Stamp's Master's Students' Defenses: Spring 2017






Who
When
Where
Title
Aneri Chavda May 17 @ 1:00pm
MH 225
Image Spam Detection
Rachel Gonsalves
TBD
TBD
Stealthy Ciphertext Generation Using Hidden Markov Models
Swathi Nambiar Kadala Manikoth May 19 @ 2:00pm
DH 450
Masquerade Detection in Android
Prathiba Nagarajan May 18 @ 1:00pm
MH 422
Analysis of Periodicity in Botnets
Guruswamy Nellaivadivelu May 19 @ 10:00am
CL 100G
Black Box Analysis of Android Malware Detectors
Vikash Raja Samuel Selvin May 19 @ 11:00am
CL 100G
Malware Scores Based on Image Processing






Image Spam Detection

by Aneri Chavda

Email is one of the most common forms of digital communication. Spam can be defined as unsolicited bulk email, while image spam includes spam text embedded in an image. Image spam is used to evade text-based spam filters and hence it poses a threat to email based communication. In this research, we analyze image spam detection methods based on various combinations of image processing and machine learning techniques. Our detection results provide a significant improvement over previous research in some challenging cases.




Stealthy Ciphertext Generation Using Hidden Markov Models

by Rachel Gonsalves

In some circumstances, encrypted data can attract unwanted attention. In previous work, a tree-based method was developed to convert encrypted data into text that could pass for English, assuming a specific type of automated filtering. In this research, we develop a method for converting encrypted data to text that uses a hidden Markov model (HMM). We test our HMM-based method and show that we can successfully encode and decode ciphertext. We also analyze the encoded ciphertext to determine whether it is "stealthy" in the sense that it can pass an automated test for English.




Masquerade Detection in Android

by Swathi Nambiar Kadala Manikoth

A masquerader is an attacker who pretends to be an authorized user of a system in order to avoid detection. In this research we consider the problem of masquerade detection for Android devices. Our goal is to improve on previous work by considering more features and a wider variety of machine learning techniques. Our approach consists of verifying the identity of users based on individual features and combinations of features. We determine which features contribute the most to masquerade detection.

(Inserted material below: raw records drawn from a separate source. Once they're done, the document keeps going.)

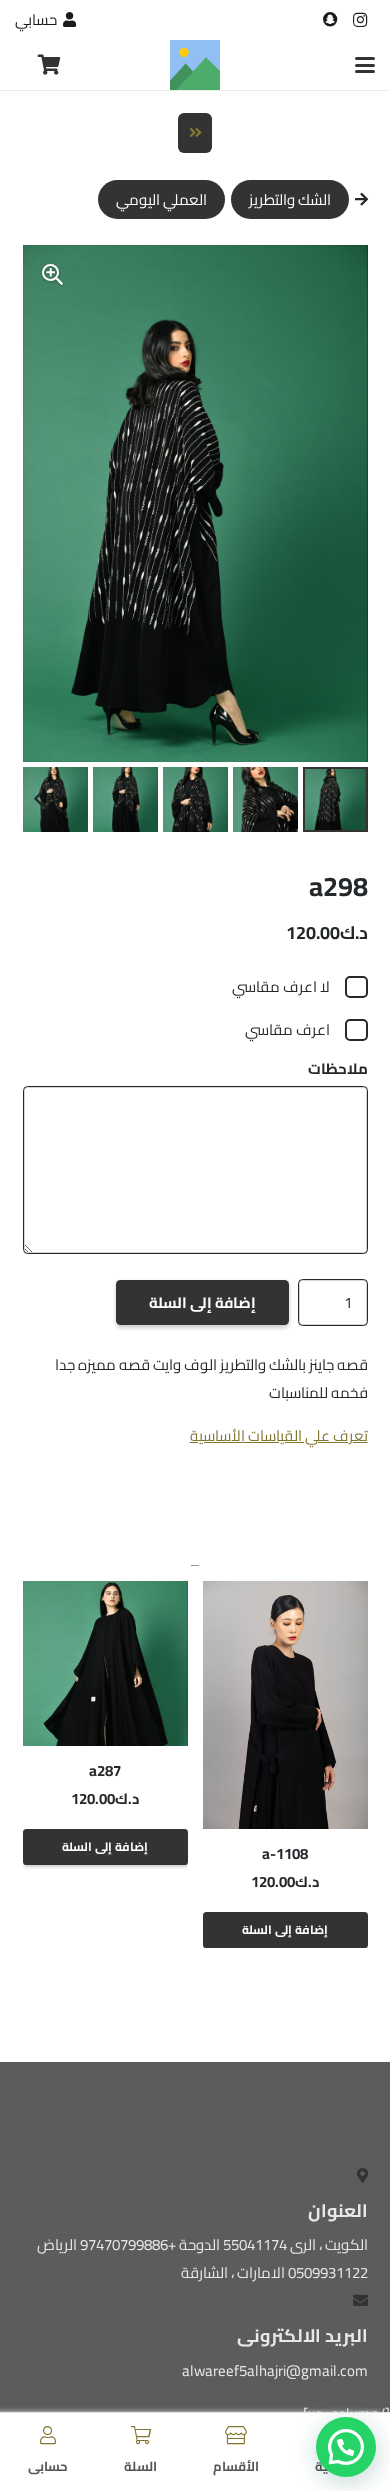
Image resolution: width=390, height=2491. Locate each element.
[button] (365, 65)
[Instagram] (360, 20)
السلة (140, 2466)
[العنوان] (330, 20)
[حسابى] (48, 2435)
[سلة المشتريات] (49, 65)
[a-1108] (285, 1704)
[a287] (105, 1663)
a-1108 (285, 1853)
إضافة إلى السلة (202, 1302)
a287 (105, 1770)
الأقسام (236, 2466)
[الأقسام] (236, 2435)
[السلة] (141, 2435)
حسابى (48, 2466)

Analysis of Periodicity in Botnets

by Prathiba Nagarajan

A botnet consists of a network of infected computers that is controlled remotely via a command and control (C&C) server. A typical botnet employs frequent communication between the C&C server and the infected nodes. In this research, we carefully analyze the periodicity of botnet traffic for a wide variety of botnets. We apply machine learning to publicly available datasets to determine the strength of this periodicity feature as a means for detecting botnet activity.

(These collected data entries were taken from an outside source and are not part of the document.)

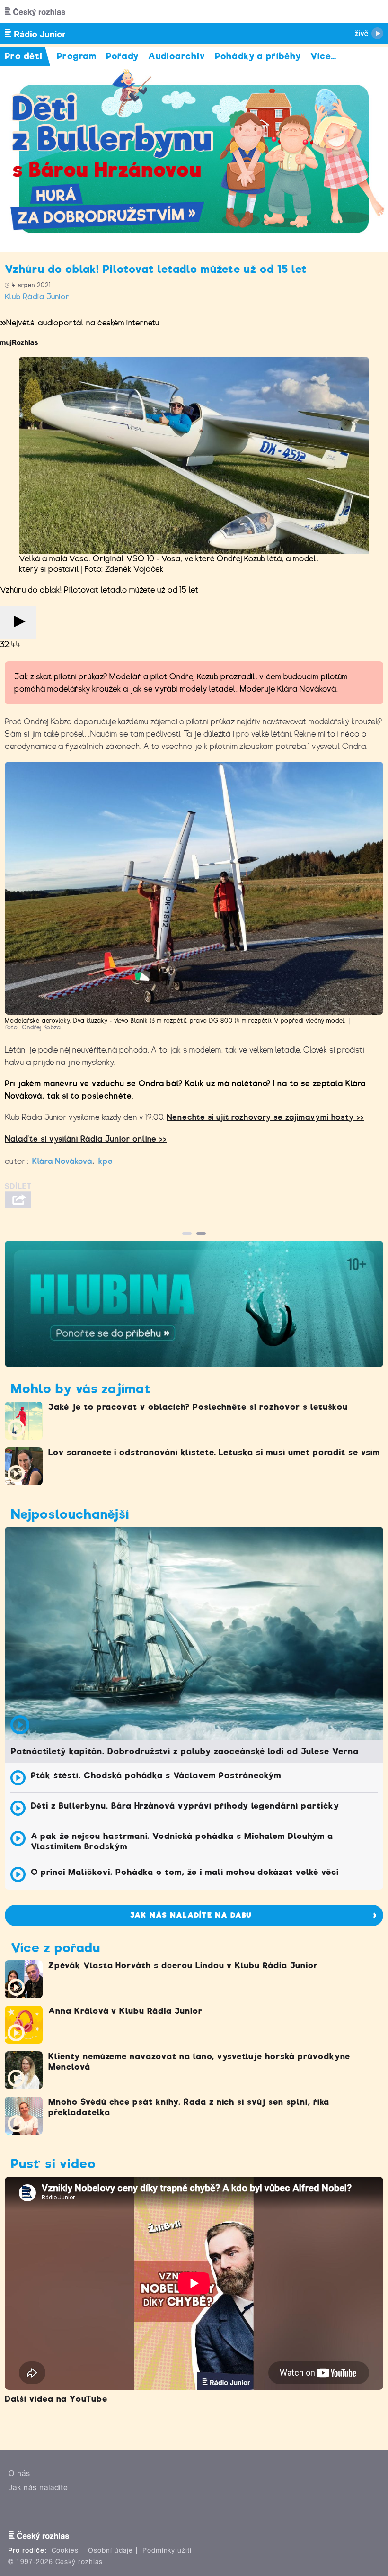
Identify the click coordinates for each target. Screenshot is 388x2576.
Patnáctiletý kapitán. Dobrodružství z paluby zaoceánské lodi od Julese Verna (185, 1751)
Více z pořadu (55, 1947)
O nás (19, 2473)
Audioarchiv (176, 56)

Black Box Analysis of Android Malware Detectors

by Guruswamy Nellaivadivelu

Malware detectors can use a variety of features to classify a program as malware. In this research, we obfuscate individual features of known Android malware and determine whether the obfuscated malware can be detected. Using this approach, we perform a black box analysis of several popular malware detectors. Our analysis clearly shows which features are used by each of the malware detectors under consideration.




Malware Scores Based on Image Processing

by Vikash Raja Samuel Selvin

Previous work has shown that a useful malware score can be obtained when binaries are treated as images. In this research, we implement, test, and analyze malware scores based on image processing. We test a wide variety of image processing techniques and we employ various machine learning techniques. Further, we develop a dataset that is designed to evade detection mechanisms that are based on image analysis. We analyze the strengths and weaknesses of this "improved" malware dataset.